Eat To Live Food Cooperative and Sankofa Cooperative Cafe, board secretary

Southside Community Coalition, board member and treasurer

American Legion Dunbar Post 1642

I. AFFIRMATIONS

Have you completed required campaign finance filings? YES

Are you willing to be interviewed by CU’s Local Candidates Committee? YES

II. CANDIDATE QUESTIONS

2018 PRIORITY ISSUES:

ETHICS

1. Limit outside compensation earned by state legislators and statewide officials to 25% of their

salaries, while enacting a salary increase and eliminating stipends. Support

2. Reform the Joint Commission on Public Ethics to eliminate the ability of one party to veto an

investigation and to increase disclosure of its decision-making. Support

ELECTIONS AND VOTING

3. Do you support or oppose the following changes to the state’s current registration and

voting system?

a. Early voting Support

b. No-excuse absentee voting Support

c. Election Day voter registration Support

d. Re-enfranchisement of people on parole automatically through legislation, without requiring a Certificate of Good Conduct or Relief Support

e. Automatic voter registration, unless the potential voter opts out Support

f. Consolidated state and federal primaries Support

g. Electronic poll books Not yet, not until connectivity and cybersecurity issues are fixed.

Record list:
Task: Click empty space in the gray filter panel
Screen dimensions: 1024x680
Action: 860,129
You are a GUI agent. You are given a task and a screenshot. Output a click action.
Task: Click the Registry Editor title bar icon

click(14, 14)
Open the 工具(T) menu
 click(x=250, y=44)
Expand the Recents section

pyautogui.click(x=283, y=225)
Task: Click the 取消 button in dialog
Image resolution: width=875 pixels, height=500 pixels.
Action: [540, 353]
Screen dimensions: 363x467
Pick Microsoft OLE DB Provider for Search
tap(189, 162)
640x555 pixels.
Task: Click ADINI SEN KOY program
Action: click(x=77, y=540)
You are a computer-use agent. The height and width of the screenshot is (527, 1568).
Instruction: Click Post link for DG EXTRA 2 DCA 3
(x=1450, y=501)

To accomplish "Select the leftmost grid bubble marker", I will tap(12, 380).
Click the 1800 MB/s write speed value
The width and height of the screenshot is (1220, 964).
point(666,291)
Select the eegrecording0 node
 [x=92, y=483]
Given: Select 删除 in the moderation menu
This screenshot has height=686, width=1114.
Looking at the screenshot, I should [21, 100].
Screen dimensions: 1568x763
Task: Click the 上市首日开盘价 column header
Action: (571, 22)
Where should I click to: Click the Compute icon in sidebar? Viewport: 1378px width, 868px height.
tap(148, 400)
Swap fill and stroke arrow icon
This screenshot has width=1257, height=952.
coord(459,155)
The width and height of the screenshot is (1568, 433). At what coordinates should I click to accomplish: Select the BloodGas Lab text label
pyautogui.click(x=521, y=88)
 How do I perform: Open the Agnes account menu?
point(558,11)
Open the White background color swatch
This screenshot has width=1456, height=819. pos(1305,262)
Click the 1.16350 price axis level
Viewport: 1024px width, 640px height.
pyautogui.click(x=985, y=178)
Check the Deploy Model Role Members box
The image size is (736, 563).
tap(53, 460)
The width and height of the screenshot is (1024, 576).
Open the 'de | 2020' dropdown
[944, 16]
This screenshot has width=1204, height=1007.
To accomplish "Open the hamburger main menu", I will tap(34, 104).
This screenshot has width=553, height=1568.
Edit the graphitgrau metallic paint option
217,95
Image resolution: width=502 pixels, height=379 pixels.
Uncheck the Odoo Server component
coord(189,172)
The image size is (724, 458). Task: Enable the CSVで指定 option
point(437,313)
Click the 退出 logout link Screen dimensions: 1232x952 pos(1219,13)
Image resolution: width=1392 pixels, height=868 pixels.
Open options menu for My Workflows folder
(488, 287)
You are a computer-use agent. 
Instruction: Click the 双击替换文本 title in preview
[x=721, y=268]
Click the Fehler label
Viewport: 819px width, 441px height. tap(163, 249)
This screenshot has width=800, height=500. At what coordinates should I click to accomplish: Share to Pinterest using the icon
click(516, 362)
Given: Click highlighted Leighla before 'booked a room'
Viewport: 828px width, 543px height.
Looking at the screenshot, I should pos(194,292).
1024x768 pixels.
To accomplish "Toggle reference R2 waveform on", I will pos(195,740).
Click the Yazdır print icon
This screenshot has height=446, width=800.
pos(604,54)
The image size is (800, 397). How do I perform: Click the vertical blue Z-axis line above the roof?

What you need to do:
a – In the candidate questionnaire, copy the text word for word from "salaries, while enacting" to "voting system?".
b – Using the candidate questionnaire, list every proposed change to the state's registration and voting system that is marked "Support."

Solutions to each task:
a –
salaries, while enacting a salary increase and eliminating stipends. Support

2. Reform the Joint Commission on Public Ethics to eliminate the ability of one party to veto an

investigation and to increase disclosure of its decision-making. Support

ELECTIONS AND VOTING

3. Do you support or oppose the following changes to the state’s current registration and

voting system?

b –
- Early voting
- No-excuse absentee voting
- Election Day voter registration
- Re-enfranchisement of people on parole automatically through legislation, without requiring a Certificate of Good Conduct or Relief
- Automatic voter registration, unless the potential voter opts out
- Consolidated state and federal primaries